Thoughts on the New Policies for Data Archiving at NSF and in Common Journals

This post is a work in progress, a scratch pad for me to start assembling what I’ve been learning about and resources pertaining to the new policies emerging from NSF and journals relevant to ecology and evolution.  Hoping to highlight not only the policies, but the issues, opportunities, and concerns around them.

I am hoping to help organize a workshop to discuss these issues in my department this Winter.  The Davis Open Science group, is planning a series of these workshops, hoping to work with departments, the libraries and the UC Davis Office of Research and its Responsible Conduct of Research program (in compliance with NIH/NSF ethics requirements), as well as resident faculty and editors.  Suggestions on what you would like to see in such a workshop much appreciated.

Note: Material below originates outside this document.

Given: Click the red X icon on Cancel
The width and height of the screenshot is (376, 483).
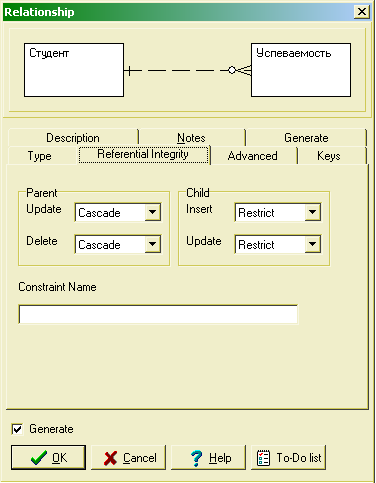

What are the new NSF policies?

Each discipline has (or will have, see notes and refs  by Heather Piwowar it’s own guidelines, but the basic gist is perhaps best summarized in excerpt from this NSF statement:

This supplement should describe how the proposal will conform to NSF policy on the dissemination and sharing of research results (see AAG Chapter VI.D.4 ), and may include:

  1. The types of data, samples, physical collections, software, curriculum materials, and other materials to be produced in the course of the project;

  2. the standards to be used for data and metadata format and content (where existing standards are absent or deemed inadequate, this should be documented along with any proposed solutions or remedies);

  3. policies for access and sharing including provisions for appropriate protection of privacy, confidentiality, security, intellectual property, or other rights or requirements;

  4. policies and provisions for re-use, re-distribution, and the production of derivatives; and

  5. plans for archiving data, samples, and other research products, and for preservation of access to them.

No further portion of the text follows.